As promised, it’s time for me to get a little more personal in this blog. Too many people were reading my intro page and guessing that I’m the gamine in question (thanx, Mom) or a yeti — which I’m not, yet — so I think I’d better lay to rest some misconceptions.
My name’s Esta Marie. I was named for my Great-Grandmother Esta Brackbill, my Mom’s cousin Esta Fisher, and her sister Marie Brackbill. As a kid I hated the name Esta because no one else had it, but now I love it for that precise reason. Hooray for being the only person with your name in the whole city!
I like to write, rather a lot. Unfortunately I get seized by inspiration at inopportune moments: the two best poems I’ve ever written were composed in my head, one in the shower, the other on I-95 S between D.C. and Richmond, to be scribbled hastily on scraps of paper at the earliest possible moment. Because I would never do anything as dangerous as writing verse on the back of an envelope while driving at 70 mph, no, never.
I’ll turn 26 next month, and feel more at home in my skin at this age than at any previous. I’ve taken the past few years of my life to figure out who I really am, which is an incredibly useful thing to do but looks lousy on a résumé.
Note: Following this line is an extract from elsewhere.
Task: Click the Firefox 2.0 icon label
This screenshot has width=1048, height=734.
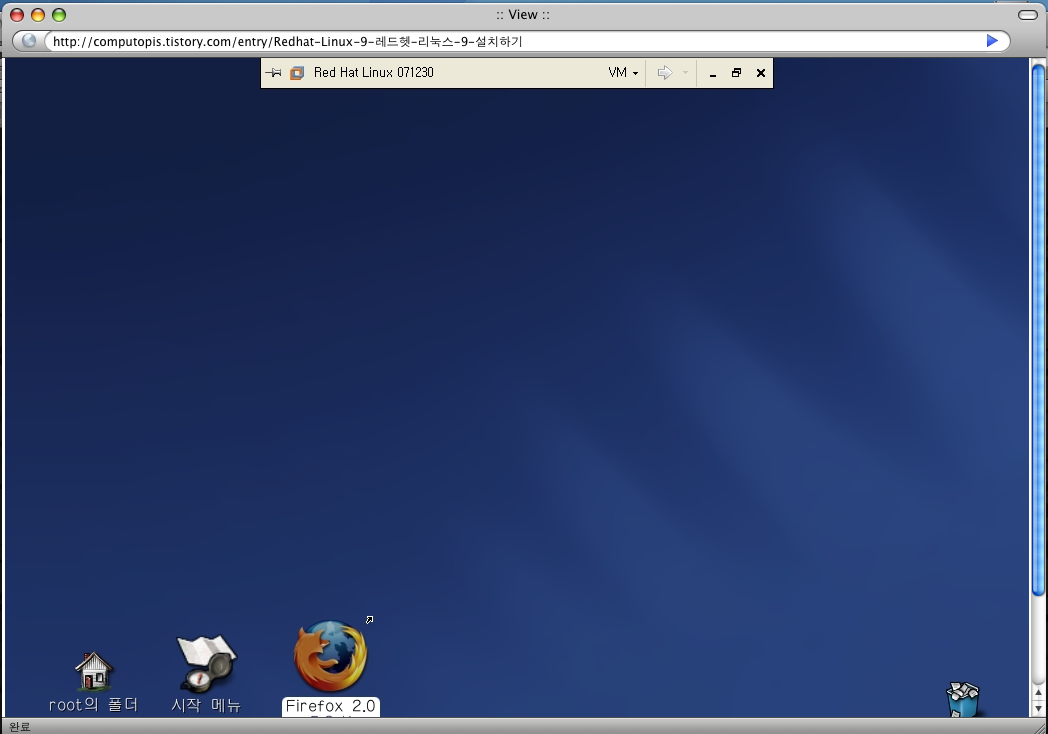Action: 330,706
I’ve found, much to my surprise, that I like myself better with shorter hair, and that I really can’t stand football. I’m happiest when the house is clean and I gravitate toward things that make me laugh. I’ve been single for more than 2 years and I like it. It makes me angry to see my otherwise strong and wise girlfriends hinge their self-images on their relationships with men. Whooo, better break off that train of thought before I get rooted on the soapbox. Trust me, I can (and have) rant on this subject for hours.
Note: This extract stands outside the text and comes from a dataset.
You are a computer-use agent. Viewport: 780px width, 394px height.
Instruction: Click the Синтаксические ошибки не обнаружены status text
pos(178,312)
The justification for this self-indulgent entry comes from my years of dealing with depression. I went through a lot of crap before the best friend in the whole world smacked me and told me to get help. If you’ve ever been that friend to someone, bless you. If not, odds are you will someday, so take pay attention. You can come through “on the other side of the sun”, as Madeleine L’Engle writes. If you’re reading this and saying “hey, that’s me”, go to this link now.
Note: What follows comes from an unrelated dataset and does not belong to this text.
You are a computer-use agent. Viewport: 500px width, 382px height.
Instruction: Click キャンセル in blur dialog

I should include a moral in this entry somewhere…someone help me glean a moral from all this! (Or at least a concluding sentence…) How about a line from one of my favorite books, The Hero and the Crown, by Robin McKinley: “Once royalty has declared itself it can’t go back into hiding.” Darn straight I’m the royalty in question. I guess it’s time to practice what I preach: if I really believe in the value of small-town America and the preservation of identity, I can’t let myself stay a faceless corporate cog. So that means, as we walk down the street, we have a civic responsibility to meet peoples’ eyes and make them feel like individuals too (even if they leer and make suggestive licking motions, as one weird guy did to me at VCU last summer). Hey, we all gotta take risks for the greater good.